Internacional

TESTIMONIOS DESDE LA FRONTERA

Refugiados sirios: “Los policías griegos nos robaron todo, nos apalearon y nos devolvieron a Turquía”

Decenas de miles de refugiados se encuentran atrapados en la frontera greco-turca, reprimidos por la policía griega y rechazados por la xenofobia de la Europa fortaleza.

Martes 3 de marzo

Edirne (Turquía), 29/02/2020.- Refugiados intentan pasar la frontera hacia la Unión Europea. EFE/EPA/TOLGA BOZOGLU

"No nos dejan regresar. Vienen con autobuses privados y nos llevan desde este paso a otro. Y desde allí a otro. Y luego nos traen de vuelta. Juegan con nosotros, nada más", asegura Nasser Abu Sami, un refugiado sirio que lleva dos días con su familia en Edirne.

"Controlan los coches que van de Edirne a Estambul y si alguien lleva a refugiados lo multan", asegura Mohamed. Para él, están usando a los refugiados en un “un juego político” entre Turquía y la UE.

Casi cien kilómetros más al sur, el pueblo de Yenikarpuzlu bulle de centenares de refugiados y migrantes, muchos de ellos afganos, otros sirios e iraquíes.

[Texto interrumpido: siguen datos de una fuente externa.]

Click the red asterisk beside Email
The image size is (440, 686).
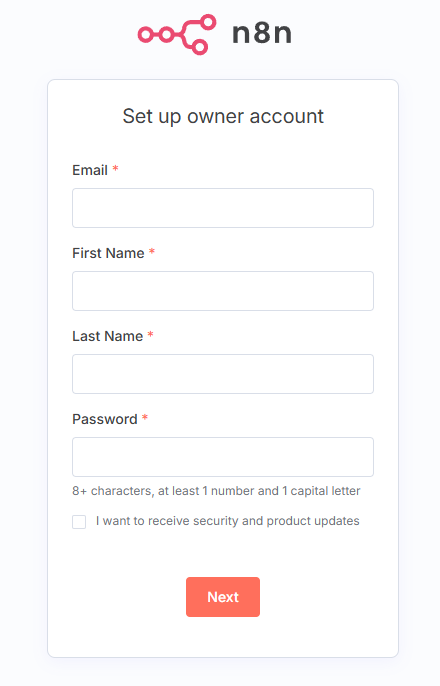[115, 168]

Una joven iraquí que acaba de llegar al pueblo junto a su familia señala que ha intentado pasar a Grecia por las marismas, pero que "es imposible porque los soldados griegos no nos dejan".

Un grupo de afganos poco más que adolescentes también acaban de regresar de la linde y han tenido una experiencia peor.

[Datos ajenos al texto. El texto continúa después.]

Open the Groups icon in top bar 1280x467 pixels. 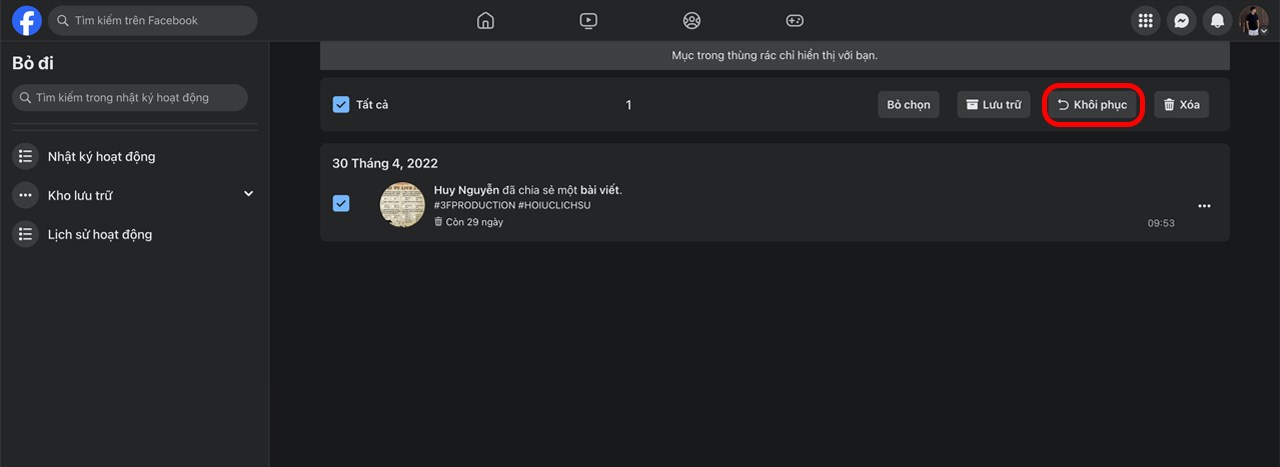click(691, 20)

"Nos han robado todo, nos han apaleado, me han quitado el móvil, lo han pisoteado", asegura uno, mientras que otro señala sus pies apenas cubiertos por calcetines: "Me han quitado hasta los zapatos".

“Jamás pensé que me convertiría en refugiado. Mi familia tenía un restaurante en Mosul y la vida nos iba bien. Pero luego llegó el Estado Islámico, la guerra, no quedó piedra sobre piedra y tuvimos que huir. En Turquía, la vida es muy dura, trabajo 12 o 13 horas al día y estoy solo. Mi padre y mi madre siguen en Irak, el resto de mi familia está en Francia. No los he visto en cinco años”, recoge otro testimonio El País (2/03/2020).

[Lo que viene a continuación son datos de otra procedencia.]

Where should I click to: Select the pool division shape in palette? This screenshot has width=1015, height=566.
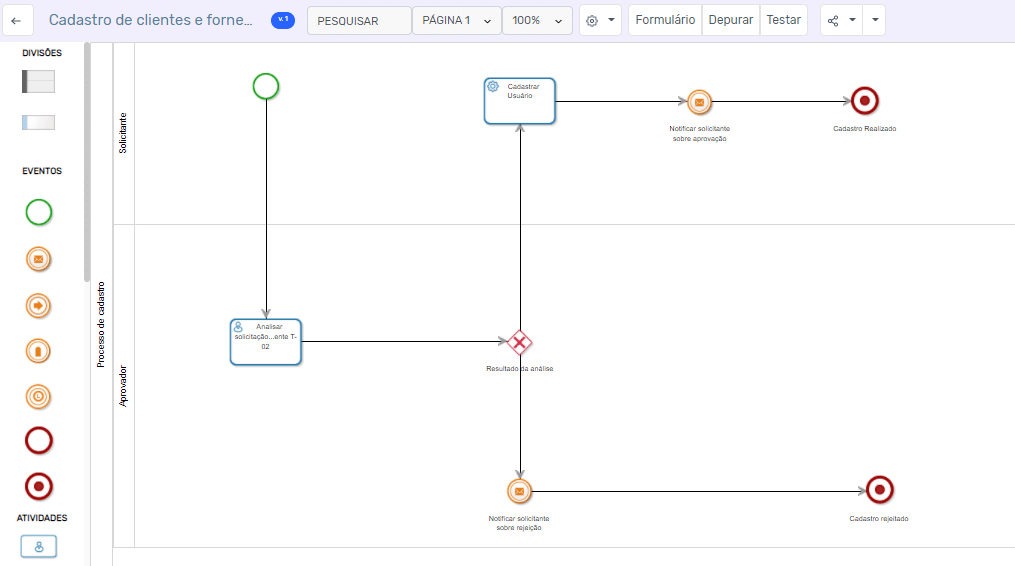point(38,82)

“Pasamos, a las nueve o diez de la noche [del sábado]. [Los traficantes] Nos pidieron 100 liras [unos 15 euros] por persona y cruzamos en barcas hinchables”, explica Masud Haydari, un joven afgano. “Pero al llegar al otro lado, los policías griegos nos pararon. Nos robaron todo, el dinero, los teléfonos, los pantalones de repuesto... Todo. Y nos devolvieron a Turquía”. (El País, 2/03/2020)
Siguen llegando autobuses desde Estambul y en las redes sociales incluso se organizan convoyes desde ciudades tan lejanas como Kayseri, en Anatolia central.

"Llevo dos años en Estambul. Pero creo que en Europa se puede vivir mejor. He oído que han abierto la frontera y quiero probar suerte", dice un refugiado sirio que ha llegado con su esposa y una hija pequeña.

Sin embargo, sus esperanzas no duran mucho. A pocos cientos de metros, entre los diques de las marismas, regresan afganos, sirios y africanos caminando cabizbajos y arrastrando pesadas maletas o envolviéndose en mantas que les ha llevado algún vecino.

Este lunes ha sido asesinado un refugiado por las balas de la policía, mientras un niño murió ahogado. Europa, Europa. Europa fortaleza manchada en sangre.